CONSIGNE: Recopiez mot pour mot le passage de l'extrait sur la scansion compris entre « C’est une manière » et « une mémoire refoulée). », ces deux bornes incluses.

EXTRAIT CHOISI:
******************************
Mais cet arrêt n’est pas un simple silence ou une pause. Il est rythmé, signifiant, porteur de sens. Il marque un point de rupture ou de bascule dans le flux des associations, une ponctuation qui vient souvent révéler — ou révéler l’importance de — ce qui vient d’être dit.


Pourquoi le thérapeute s’arrête-t-il là ?

 

La scansion peut apparaître comme un geste énigmatique. Pourtant, elle est souvent un temps d’ouverture. En interrompant le fil du discours, le thérapeute vient :

  • ● Souligner un moment de vérité, une parole qui échappe au contrôle conscient.
  • ● Créer un effet de surprise ou de déplacement, en coupant avant que le discours ne se referme sur une logique trop maîtrisée.
  • ● Permettre un ressenti, une émotion, un silence fertile d’émerger.
  • ● Interroger l’automatisme, le « discours tout fait » que l’on répète sans plus l’entendre.

C’est une manière de désamorcer les défenses, non pas par confrontation directe, mais en ouvrant un espace où quelque chose d’autre peut advenir (un sens nouveau, un affect oublié, une mémoire refoulée).
******************************
DONNÉES D'ENTRÉE:
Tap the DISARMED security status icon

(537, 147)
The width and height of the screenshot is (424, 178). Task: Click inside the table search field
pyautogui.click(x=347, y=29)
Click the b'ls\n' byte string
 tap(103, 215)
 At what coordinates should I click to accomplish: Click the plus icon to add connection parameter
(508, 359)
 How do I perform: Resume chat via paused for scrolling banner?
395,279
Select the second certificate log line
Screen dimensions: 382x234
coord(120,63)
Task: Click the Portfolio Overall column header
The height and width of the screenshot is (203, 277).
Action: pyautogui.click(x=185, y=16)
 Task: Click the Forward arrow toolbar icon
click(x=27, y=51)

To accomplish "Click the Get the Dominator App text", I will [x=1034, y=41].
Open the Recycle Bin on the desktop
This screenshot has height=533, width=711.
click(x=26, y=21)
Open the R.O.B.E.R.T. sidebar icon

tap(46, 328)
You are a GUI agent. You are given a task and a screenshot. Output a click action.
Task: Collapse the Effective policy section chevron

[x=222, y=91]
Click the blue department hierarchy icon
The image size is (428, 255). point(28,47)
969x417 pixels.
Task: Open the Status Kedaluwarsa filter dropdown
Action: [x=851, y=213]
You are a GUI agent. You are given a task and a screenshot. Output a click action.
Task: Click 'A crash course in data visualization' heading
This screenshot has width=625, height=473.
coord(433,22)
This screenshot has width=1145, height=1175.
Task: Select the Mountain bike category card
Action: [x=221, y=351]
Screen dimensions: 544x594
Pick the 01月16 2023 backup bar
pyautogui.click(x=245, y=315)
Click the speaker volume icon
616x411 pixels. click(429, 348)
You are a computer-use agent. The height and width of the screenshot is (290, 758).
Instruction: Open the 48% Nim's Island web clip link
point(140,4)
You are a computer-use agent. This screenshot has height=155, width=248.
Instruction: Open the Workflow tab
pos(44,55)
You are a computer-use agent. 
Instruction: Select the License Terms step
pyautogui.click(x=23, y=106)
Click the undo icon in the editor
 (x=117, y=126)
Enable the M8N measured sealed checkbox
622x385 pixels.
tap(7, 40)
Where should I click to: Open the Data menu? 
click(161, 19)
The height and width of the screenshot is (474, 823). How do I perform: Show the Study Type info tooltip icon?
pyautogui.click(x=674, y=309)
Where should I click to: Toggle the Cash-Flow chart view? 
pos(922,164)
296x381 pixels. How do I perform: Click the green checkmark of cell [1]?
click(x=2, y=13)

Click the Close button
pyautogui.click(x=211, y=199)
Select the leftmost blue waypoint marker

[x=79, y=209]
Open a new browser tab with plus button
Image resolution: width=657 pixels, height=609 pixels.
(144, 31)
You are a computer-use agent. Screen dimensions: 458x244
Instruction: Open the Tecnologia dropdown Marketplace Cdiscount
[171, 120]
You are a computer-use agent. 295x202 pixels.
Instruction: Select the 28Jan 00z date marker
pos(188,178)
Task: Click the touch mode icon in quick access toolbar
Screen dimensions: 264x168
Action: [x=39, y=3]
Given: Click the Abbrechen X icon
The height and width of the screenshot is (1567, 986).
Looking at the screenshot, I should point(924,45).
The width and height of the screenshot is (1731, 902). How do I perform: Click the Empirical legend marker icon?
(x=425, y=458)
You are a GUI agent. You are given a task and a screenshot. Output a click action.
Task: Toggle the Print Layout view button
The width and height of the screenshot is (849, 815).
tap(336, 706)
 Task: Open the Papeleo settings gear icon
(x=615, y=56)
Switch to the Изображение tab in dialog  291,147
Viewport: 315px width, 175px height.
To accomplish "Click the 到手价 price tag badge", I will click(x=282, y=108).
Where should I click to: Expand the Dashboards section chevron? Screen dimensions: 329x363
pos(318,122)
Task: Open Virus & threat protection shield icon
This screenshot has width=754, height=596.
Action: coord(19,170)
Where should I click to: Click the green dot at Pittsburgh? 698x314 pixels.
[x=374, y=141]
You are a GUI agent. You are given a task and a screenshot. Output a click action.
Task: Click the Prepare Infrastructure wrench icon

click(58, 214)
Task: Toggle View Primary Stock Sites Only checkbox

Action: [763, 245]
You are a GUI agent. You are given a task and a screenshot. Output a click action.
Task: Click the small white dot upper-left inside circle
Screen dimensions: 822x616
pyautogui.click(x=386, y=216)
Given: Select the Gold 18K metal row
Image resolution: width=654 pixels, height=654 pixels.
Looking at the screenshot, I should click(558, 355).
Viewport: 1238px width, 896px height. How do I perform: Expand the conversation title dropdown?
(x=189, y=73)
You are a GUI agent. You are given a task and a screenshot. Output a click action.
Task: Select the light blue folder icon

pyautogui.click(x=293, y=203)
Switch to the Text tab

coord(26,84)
******************************
CORRIGÉ DE L'EXERCICE:
C’est une manière de désamorcer les défenses, non pas par confrontation directe, mais en ouvrant un espace où quelque chose d’autre peut advenir (un sens nouveau, un affect oublié, une mémoire refoulée).